Ob der Geburtenrückgang einsetzt, hängt wiederum entscheidend von der Allgemeinbildung ab – und im Speziellen von der Bildung der Frauen. „In vielen afrikanischen Ländern ist nach 2000 die Einschulungsrate gestiegen, seit der Wirtschaftskrise 2007 hat sie stagniert und heute sinkt sie zum Teil wieder“, nennt Lutz Zahlen und meint besorgt: „Das ist das schlimmste, was überhaupt passieren kann. Von Bildung hängt so viel ab: Gesundheit, Lebenserwartung, der Job, das Einkommen – bis hin zu Demokratisierung. Mündige Bürger ermöglichen eine moderne Demokratie.“ Und was, wenn das für die Länder Afrikas nicht gelingt? „Wenn sich bei schwindenden Ressourcen und Klimawandel die Bevölkerung Afrikas noch verdreifacht, stehen große Probleme bevor. Ob die Leute still vor Ort zugrunde gehen, oder ob sie die Energie und das Geld haben, sich bis Europa durchzuschlagen, das wird sich zeigen“, gibt Lutz zu bedenken.

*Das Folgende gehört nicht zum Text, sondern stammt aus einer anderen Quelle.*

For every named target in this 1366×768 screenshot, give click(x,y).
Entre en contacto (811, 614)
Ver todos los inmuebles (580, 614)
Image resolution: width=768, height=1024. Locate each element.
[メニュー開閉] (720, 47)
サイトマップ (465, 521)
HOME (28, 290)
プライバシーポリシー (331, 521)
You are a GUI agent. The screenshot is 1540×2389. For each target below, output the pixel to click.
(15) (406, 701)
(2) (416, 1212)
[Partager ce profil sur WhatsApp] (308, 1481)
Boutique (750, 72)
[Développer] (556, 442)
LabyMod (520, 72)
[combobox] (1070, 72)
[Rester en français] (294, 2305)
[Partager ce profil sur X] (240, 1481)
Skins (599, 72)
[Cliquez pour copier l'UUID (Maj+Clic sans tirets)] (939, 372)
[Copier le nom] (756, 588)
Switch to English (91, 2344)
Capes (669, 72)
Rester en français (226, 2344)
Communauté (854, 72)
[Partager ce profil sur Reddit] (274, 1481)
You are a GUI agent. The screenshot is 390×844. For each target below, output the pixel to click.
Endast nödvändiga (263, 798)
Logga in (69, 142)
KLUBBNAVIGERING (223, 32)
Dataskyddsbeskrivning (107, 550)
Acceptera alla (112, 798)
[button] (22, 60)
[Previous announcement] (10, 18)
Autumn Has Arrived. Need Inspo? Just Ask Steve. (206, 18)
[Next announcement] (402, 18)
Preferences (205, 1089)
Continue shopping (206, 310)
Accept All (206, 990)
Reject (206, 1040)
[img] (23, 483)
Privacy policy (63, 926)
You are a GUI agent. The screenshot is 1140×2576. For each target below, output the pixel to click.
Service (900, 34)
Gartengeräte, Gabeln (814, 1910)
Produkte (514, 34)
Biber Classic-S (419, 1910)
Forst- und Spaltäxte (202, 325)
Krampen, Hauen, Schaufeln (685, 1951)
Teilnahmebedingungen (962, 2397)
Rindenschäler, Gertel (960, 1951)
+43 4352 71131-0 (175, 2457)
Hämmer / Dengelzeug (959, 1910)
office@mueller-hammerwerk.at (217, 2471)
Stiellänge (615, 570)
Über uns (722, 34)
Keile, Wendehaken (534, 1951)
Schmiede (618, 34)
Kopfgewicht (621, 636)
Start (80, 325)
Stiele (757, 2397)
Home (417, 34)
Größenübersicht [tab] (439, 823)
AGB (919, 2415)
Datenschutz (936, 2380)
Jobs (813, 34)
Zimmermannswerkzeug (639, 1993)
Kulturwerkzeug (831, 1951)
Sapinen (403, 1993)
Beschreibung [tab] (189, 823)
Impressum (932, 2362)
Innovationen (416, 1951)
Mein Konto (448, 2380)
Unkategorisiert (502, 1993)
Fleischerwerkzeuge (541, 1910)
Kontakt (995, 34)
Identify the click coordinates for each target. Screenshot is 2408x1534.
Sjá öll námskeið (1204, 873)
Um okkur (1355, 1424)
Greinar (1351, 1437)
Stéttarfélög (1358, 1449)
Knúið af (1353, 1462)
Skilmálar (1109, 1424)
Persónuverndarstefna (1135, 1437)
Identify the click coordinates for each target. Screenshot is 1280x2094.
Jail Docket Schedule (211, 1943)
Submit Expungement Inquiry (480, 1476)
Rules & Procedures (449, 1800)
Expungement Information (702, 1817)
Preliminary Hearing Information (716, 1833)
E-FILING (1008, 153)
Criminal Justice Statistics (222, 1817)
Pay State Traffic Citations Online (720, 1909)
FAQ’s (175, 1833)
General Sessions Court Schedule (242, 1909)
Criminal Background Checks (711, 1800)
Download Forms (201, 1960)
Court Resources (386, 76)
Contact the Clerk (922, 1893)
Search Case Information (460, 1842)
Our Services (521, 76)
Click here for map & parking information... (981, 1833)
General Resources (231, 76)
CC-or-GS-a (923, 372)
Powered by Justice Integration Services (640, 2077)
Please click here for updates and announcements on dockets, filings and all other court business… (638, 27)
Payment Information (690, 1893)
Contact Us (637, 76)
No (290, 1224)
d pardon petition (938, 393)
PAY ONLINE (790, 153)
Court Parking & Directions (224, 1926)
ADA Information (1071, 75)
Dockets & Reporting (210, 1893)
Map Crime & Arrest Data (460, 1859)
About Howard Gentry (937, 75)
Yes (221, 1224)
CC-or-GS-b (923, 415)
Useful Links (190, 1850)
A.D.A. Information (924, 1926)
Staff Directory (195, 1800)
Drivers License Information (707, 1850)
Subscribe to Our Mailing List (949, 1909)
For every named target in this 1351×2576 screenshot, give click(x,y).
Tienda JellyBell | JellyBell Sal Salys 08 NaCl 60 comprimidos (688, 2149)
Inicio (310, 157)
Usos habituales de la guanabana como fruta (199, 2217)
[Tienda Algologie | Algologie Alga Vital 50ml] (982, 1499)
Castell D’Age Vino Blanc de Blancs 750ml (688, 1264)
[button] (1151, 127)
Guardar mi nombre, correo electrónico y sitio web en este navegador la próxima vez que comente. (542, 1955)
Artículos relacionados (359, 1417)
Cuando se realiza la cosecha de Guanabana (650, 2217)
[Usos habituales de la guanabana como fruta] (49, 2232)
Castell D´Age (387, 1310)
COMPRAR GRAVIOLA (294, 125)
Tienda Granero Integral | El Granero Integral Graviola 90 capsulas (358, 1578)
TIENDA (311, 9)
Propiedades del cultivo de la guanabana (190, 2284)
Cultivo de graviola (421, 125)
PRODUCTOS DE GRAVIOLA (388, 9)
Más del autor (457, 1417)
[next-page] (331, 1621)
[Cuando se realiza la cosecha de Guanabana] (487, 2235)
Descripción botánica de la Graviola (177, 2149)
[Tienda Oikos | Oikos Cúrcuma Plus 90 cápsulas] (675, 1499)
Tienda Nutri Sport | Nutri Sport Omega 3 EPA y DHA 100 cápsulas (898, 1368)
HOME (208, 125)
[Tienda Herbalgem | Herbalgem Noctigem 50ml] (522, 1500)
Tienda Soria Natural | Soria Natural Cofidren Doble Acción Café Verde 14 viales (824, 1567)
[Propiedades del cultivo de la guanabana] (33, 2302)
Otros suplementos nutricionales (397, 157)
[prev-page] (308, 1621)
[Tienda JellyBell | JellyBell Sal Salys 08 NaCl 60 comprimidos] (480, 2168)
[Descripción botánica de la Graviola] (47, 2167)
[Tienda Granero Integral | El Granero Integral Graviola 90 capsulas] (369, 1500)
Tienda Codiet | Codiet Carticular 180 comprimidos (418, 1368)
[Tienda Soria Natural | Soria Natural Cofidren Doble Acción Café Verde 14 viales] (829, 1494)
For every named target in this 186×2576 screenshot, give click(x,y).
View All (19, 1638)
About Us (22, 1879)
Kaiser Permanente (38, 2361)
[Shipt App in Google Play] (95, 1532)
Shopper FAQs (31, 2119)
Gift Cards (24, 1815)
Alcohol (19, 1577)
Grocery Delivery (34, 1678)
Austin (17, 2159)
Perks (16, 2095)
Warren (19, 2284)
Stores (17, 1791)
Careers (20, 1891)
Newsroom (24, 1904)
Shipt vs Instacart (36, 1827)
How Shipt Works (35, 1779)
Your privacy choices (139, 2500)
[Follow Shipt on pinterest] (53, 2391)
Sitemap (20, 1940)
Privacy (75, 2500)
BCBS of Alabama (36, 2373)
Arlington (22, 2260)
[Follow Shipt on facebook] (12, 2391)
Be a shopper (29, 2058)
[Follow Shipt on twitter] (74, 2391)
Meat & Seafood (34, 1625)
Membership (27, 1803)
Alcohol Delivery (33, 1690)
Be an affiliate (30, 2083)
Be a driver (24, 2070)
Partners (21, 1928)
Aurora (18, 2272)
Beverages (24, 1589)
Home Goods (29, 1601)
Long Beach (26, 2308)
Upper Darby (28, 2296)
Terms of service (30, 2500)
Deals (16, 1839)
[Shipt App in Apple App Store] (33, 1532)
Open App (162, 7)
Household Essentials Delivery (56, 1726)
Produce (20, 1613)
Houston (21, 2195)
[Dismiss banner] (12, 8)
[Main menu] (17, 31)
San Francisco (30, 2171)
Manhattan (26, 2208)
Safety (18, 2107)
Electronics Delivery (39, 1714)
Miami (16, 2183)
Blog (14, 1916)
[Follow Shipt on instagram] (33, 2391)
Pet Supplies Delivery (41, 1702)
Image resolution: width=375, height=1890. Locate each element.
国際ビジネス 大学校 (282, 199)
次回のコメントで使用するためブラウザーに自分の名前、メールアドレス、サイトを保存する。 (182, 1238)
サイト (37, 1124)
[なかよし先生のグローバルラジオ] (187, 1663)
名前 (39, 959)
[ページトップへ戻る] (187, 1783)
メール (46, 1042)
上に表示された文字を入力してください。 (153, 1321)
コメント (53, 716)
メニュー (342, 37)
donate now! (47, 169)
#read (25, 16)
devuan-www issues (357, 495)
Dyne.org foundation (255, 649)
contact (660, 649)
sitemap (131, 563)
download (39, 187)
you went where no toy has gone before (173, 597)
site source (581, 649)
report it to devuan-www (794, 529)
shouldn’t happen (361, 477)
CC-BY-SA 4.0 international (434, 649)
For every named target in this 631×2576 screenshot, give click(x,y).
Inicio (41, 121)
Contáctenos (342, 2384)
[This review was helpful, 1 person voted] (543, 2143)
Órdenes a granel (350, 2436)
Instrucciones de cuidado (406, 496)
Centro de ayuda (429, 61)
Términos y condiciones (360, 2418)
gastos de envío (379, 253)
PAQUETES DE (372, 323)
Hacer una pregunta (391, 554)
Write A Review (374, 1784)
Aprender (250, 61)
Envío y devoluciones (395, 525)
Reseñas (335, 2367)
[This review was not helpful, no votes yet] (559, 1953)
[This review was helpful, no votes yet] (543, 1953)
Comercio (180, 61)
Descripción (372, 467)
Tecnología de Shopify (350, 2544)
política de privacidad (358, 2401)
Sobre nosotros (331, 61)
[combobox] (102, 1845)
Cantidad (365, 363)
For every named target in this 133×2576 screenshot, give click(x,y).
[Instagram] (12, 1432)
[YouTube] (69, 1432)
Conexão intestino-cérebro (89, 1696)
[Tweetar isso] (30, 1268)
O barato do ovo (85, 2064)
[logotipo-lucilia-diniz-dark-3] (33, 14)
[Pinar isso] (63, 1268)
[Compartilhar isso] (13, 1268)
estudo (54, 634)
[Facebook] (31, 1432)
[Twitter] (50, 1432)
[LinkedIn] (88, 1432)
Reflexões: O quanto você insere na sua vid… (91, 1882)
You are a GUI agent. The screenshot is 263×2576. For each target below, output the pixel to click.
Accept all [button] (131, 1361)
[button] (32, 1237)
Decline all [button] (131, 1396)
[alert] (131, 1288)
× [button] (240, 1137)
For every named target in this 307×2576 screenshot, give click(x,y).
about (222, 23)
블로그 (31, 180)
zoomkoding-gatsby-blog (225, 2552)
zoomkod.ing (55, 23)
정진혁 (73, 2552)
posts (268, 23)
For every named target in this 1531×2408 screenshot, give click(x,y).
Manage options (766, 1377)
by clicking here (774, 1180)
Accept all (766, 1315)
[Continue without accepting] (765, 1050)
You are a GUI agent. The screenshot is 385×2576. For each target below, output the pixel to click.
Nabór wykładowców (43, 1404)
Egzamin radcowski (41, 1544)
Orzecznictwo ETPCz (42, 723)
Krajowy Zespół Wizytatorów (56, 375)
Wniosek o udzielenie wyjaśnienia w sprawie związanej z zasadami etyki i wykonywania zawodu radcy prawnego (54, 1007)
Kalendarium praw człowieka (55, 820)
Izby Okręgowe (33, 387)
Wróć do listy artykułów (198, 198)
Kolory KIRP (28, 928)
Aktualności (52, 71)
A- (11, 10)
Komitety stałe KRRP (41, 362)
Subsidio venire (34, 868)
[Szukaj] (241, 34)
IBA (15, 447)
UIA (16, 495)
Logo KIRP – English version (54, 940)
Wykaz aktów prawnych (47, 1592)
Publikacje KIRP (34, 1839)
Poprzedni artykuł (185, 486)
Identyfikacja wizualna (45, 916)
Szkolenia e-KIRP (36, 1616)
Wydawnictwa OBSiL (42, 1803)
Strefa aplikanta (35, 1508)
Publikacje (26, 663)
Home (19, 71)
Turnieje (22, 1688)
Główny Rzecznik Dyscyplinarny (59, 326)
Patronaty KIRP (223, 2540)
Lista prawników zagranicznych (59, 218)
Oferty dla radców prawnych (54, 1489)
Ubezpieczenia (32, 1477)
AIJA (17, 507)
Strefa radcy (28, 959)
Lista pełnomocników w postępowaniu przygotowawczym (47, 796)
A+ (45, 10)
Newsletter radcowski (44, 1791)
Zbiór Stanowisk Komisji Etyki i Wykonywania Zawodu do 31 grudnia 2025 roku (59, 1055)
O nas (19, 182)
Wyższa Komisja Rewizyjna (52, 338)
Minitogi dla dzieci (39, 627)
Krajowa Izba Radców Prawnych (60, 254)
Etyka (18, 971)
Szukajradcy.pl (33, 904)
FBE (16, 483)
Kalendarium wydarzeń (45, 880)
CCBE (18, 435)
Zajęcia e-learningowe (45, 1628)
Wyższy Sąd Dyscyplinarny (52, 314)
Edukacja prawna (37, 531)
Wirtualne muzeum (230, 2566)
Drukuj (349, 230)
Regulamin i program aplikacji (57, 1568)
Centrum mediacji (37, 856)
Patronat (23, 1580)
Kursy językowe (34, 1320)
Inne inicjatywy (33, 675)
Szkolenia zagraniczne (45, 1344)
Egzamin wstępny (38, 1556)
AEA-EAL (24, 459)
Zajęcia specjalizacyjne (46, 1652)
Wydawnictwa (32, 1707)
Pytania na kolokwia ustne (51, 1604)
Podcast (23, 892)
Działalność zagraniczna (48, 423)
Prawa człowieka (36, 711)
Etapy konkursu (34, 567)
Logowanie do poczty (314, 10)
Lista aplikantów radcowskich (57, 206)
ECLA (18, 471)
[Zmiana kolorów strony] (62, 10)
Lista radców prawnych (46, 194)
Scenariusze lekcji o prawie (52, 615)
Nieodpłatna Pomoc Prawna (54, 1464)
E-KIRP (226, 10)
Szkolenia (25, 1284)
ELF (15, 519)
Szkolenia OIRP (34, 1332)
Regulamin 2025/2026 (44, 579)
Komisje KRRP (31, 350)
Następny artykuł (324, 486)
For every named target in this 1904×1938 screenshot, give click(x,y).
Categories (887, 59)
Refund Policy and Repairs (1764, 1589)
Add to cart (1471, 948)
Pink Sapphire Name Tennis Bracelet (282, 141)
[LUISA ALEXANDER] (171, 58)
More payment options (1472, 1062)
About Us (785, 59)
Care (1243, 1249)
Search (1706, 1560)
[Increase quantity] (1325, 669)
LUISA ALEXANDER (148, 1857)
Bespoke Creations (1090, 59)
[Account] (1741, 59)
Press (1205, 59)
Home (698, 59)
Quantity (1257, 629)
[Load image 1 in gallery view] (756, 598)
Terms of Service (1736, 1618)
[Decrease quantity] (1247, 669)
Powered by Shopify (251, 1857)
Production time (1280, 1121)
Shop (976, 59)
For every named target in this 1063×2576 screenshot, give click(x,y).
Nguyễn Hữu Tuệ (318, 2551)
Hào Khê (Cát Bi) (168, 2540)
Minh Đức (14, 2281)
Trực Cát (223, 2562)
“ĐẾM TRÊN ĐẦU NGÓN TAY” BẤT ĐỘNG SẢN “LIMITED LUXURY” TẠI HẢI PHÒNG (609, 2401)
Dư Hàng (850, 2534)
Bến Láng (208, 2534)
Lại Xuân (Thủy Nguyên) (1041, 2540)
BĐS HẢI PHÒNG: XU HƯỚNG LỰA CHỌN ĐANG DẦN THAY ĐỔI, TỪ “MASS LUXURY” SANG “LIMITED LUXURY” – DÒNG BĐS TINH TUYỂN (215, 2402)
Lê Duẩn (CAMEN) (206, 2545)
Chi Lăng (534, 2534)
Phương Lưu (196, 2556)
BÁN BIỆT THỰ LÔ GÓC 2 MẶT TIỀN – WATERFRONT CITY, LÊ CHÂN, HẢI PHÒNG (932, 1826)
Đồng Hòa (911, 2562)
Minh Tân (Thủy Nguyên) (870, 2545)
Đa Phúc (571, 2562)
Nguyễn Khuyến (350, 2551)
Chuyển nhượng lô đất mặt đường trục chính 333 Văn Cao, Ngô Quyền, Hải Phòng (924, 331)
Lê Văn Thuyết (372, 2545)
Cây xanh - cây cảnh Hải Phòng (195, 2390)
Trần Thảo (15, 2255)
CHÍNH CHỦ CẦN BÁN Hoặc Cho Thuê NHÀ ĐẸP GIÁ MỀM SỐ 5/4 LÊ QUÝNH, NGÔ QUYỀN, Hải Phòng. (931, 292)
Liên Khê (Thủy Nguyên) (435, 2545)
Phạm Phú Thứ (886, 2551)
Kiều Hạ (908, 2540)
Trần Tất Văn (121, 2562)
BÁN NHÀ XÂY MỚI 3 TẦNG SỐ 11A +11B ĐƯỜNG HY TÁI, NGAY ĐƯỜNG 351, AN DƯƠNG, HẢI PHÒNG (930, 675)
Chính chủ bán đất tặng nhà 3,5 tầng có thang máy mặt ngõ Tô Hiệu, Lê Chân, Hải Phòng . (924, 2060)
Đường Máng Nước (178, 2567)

Es geht um das rechte Maß: Wachstum für alle, ohne zu starke Ungleichheiten.

Wolfgang Lutz

Bildung und Integration

Laut Wolfgang Lutz hängt auch der Erfolg der Integration der Zugewanderten von Bildung ab. Nicht nur von jener der Zuwanderer, sondern auch von jener der Empfängerländer, weil „gebildete Menschen meist flexibler sind“, so der Experte. Als Voraussetzung auf Seiten der Empfängerländer sieht er einen gewissen Grundkonsens in einer Gesellschaft, Solidarität. Wachstum an Wohlstand bringt mehr Möglichkeiten, aber auch mehr Ungleichheit. Als studierter Theologe setzt sich Lutz auch mit der ethischen Dimension auseinander: „Es geht darum, ein rechtes Maß zu finden: Wachstum für alle, aber ohne zu starke Ungleichheiten.“ Als gelungene Modelle nennt Lutz einmal mehr die skandinavischen Länder. Sie würden der Gesellschaft relativ homogene Chancen bieten – bei sehr hohem wirtschaftlichen und technologischen Stand.“ Doch was machen die Skandinavier anders? „Sie haben sehr früh ein hohes allgemeines Bildungsniveau erreicht. Es gab dadurch früh eine homogene Kultur – keine Klassenkultur wie bei uns – bei der das Gemeinsame im Vordergrund stand, bei der quasi alle ‚bürgerlich‘ geworden sind“, erklärt Lutz.

Zirkuläre Migration

Ein neues Phänomen, das durch die steigende Mobilität zu beobachten ist, ist die sogenannte „zirkuläre Migration“: Die Menschen kommen für einige Jahre, verdienen Geld, schicken Geld nachhause um ihren Familien zu helfen, gehen wieder in ihre Ursprungsländer zurück und bringen Erfahrungen und Kontakte mit. „Die zirkuläre Migration ist – wenn sie gut gemanagt ist – zu beiderseitigem Vorteil. Das ist ein positives Muster und in diese Richtung läuft es auch zunehmend“, erklärt Lutz.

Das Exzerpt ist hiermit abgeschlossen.